Per chiarire il concetto formuliamo il seguente esempio:
una persona chiede all’altra che ora è? Rispondendo razionalmente sono le 12,30, avremmo limitato le possibilità dell’altro facendogli del male e lo avremmo fatto anche a noi stessi uscendo dall’astratto. Per rispondere alla domanda occorrerebbe una frase che spieghi “siamo nel tempo in un continuo divenire”.
E’ chiaro che questa strada ci allontana sempre di più dal comportamentismo razionale ma ci avvicina le possibilità di creare.
Riuscire a vivere nell’astratto ci taglia tutte le catene definite e razionali e ci mette in quella condizioni limbica ove è possibile creare.
La fisica ci aveva insegnato “che nulla si crea e nulla si distrugge” (forse legato alla sola materia). Dal momento che la fisica si è spinta nei sentieri della psiche e dello spirito, quel nulla acquista un valore immateriale.

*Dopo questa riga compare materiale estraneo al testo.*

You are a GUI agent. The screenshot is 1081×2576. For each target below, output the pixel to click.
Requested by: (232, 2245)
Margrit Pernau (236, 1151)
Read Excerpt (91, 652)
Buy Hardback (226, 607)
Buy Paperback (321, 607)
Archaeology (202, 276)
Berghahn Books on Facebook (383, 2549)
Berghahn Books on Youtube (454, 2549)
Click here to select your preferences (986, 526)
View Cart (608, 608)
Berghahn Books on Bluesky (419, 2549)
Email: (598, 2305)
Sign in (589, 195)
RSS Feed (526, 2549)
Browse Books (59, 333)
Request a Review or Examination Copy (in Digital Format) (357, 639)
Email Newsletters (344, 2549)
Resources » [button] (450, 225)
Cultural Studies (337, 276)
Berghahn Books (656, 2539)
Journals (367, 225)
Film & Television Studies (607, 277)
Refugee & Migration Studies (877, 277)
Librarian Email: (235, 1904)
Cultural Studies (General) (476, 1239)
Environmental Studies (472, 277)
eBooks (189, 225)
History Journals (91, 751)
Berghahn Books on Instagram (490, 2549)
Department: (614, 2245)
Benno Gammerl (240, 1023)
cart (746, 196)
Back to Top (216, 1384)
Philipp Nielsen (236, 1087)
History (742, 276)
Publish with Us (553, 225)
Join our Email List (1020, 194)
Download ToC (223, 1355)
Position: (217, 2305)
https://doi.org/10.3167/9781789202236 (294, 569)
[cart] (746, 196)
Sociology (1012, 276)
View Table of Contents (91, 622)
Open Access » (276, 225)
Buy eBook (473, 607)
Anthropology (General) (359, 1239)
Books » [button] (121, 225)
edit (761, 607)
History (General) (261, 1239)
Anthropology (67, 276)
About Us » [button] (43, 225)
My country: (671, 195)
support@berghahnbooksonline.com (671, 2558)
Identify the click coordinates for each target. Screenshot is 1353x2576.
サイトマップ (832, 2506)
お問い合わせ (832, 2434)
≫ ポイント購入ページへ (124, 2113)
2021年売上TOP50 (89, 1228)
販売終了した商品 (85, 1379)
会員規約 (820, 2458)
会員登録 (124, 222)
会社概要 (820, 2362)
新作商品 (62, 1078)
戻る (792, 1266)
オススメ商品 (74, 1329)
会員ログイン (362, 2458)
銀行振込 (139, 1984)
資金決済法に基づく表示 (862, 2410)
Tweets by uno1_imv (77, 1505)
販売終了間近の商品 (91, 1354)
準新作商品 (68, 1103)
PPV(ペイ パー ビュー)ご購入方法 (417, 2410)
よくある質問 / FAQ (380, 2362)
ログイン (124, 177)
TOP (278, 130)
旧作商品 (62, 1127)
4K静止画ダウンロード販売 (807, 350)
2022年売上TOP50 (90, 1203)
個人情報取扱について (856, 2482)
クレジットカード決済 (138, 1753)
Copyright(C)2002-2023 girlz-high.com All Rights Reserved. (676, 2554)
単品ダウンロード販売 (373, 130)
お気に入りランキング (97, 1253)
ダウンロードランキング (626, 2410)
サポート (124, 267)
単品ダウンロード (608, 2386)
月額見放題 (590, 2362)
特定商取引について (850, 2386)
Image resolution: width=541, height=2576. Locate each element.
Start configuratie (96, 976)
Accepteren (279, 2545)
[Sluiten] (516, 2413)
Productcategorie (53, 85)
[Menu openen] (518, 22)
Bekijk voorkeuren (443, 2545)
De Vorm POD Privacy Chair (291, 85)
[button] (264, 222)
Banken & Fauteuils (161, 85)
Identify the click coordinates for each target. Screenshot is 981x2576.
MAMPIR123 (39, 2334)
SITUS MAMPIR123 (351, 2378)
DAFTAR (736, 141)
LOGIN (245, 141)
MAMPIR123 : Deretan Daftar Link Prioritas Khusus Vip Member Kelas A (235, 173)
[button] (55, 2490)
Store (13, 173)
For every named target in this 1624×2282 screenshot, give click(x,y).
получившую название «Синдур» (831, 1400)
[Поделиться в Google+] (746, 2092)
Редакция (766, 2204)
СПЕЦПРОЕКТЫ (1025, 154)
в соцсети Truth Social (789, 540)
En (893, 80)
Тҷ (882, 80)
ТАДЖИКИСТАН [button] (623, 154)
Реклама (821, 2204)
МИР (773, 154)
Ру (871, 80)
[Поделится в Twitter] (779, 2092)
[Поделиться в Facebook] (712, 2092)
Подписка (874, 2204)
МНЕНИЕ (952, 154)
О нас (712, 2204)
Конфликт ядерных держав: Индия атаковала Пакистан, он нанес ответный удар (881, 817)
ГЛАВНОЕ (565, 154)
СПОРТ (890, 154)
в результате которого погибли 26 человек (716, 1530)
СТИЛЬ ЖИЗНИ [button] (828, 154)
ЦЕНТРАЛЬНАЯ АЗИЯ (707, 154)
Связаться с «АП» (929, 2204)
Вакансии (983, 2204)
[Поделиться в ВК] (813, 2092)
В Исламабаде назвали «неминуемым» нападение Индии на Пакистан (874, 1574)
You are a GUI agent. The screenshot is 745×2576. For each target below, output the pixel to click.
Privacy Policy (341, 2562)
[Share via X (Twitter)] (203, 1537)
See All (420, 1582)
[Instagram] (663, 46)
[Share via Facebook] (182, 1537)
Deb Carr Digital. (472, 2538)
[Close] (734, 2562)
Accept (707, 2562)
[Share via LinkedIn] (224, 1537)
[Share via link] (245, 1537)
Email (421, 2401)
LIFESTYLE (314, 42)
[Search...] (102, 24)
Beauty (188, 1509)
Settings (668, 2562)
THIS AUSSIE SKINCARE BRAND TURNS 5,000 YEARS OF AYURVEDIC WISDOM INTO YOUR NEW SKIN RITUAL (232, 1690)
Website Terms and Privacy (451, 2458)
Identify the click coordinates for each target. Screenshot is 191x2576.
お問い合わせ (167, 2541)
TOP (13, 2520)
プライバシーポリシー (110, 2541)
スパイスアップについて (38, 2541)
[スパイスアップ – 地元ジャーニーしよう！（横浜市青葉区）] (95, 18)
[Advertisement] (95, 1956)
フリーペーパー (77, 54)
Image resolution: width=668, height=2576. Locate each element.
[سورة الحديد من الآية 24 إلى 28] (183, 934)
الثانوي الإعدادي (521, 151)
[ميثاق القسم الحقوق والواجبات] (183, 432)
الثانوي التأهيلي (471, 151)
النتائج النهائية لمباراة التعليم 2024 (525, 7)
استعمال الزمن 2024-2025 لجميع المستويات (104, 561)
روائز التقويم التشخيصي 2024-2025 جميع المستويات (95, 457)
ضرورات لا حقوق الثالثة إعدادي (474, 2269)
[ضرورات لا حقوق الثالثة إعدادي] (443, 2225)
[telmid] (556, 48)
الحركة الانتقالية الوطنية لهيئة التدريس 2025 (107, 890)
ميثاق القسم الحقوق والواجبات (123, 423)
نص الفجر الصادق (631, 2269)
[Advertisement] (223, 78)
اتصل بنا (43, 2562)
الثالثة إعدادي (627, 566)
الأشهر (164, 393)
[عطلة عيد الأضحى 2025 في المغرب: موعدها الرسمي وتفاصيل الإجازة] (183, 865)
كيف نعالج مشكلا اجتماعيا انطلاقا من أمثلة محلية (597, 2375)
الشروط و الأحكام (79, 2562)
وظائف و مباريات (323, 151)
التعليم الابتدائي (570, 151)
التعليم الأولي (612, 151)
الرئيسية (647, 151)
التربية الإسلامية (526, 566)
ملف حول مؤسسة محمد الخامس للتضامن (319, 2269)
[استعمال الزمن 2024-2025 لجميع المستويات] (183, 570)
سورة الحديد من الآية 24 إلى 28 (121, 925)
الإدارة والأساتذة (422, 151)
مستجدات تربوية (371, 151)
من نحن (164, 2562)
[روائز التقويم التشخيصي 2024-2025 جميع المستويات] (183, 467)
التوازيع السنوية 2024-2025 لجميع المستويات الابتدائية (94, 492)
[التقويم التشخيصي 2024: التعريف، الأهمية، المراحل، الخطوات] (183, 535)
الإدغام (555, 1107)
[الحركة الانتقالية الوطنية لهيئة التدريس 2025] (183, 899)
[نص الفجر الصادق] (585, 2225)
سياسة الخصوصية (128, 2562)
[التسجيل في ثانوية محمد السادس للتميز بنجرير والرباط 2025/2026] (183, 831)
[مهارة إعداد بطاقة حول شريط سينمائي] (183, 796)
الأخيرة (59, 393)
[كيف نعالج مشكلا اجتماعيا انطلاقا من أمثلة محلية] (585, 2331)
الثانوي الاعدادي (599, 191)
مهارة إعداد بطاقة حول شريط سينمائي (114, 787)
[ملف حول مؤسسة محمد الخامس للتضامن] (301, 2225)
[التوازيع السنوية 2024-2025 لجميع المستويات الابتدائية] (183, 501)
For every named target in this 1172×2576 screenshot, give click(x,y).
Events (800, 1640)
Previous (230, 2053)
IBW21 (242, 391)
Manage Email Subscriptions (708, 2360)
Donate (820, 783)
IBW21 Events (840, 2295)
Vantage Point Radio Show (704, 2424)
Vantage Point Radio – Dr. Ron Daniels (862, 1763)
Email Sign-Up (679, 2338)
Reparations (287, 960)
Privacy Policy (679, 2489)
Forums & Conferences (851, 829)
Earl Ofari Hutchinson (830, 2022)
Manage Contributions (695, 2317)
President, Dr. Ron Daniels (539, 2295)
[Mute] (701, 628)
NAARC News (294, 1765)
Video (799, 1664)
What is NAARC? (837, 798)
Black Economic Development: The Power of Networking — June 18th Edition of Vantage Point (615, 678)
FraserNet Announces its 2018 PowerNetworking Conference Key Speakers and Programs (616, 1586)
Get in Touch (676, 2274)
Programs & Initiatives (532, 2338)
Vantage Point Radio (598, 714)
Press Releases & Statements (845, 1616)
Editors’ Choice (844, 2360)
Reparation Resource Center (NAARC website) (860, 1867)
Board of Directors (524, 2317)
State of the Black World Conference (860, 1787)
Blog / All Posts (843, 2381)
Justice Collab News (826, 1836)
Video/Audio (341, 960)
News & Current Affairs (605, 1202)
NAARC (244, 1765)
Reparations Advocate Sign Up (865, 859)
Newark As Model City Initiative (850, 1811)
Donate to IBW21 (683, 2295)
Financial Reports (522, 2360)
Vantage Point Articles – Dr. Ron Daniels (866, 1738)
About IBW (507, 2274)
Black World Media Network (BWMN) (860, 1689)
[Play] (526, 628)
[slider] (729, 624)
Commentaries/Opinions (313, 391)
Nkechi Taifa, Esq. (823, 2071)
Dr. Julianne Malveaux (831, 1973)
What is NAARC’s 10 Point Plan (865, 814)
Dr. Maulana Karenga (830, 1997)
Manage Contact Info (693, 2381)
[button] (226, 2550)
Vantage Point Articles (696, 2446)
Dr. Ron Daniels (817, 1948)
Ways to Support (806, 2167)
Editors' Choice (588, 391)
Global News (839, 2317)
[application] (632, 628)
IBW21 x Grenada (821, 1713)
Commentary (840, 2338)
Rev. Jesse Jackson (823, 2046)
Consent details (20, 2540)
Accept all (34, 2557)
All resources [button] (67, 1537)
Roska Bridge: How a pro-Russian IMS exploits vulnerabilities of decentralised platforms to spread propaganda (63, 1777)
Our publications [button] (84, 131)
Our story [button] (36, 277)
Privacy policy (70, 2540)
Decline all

Vivere nell’astratto ci consentirà di convertire la materia in spirito e lo spirito generato in materia.
Oggi possiamo creare nel senso più completo del suo significato, ossia dall’astratto informe creare delle idee nuove che però erano già esistenti.
Tutto quello creabile, già esiste. E la nostra ignoranza che ci impedisce di vederlo, in quanto indossiamo degli occhiali razionali.
Io credo ottimisticamente, che il più avanzato di noi sia ancora per il 70% razionale.
Da oggi, entrando nell’astratto, dobbiamo imparare, a demolire la materia del razionale che è in noi, operando quanto più possibile nell’astratto e … creando.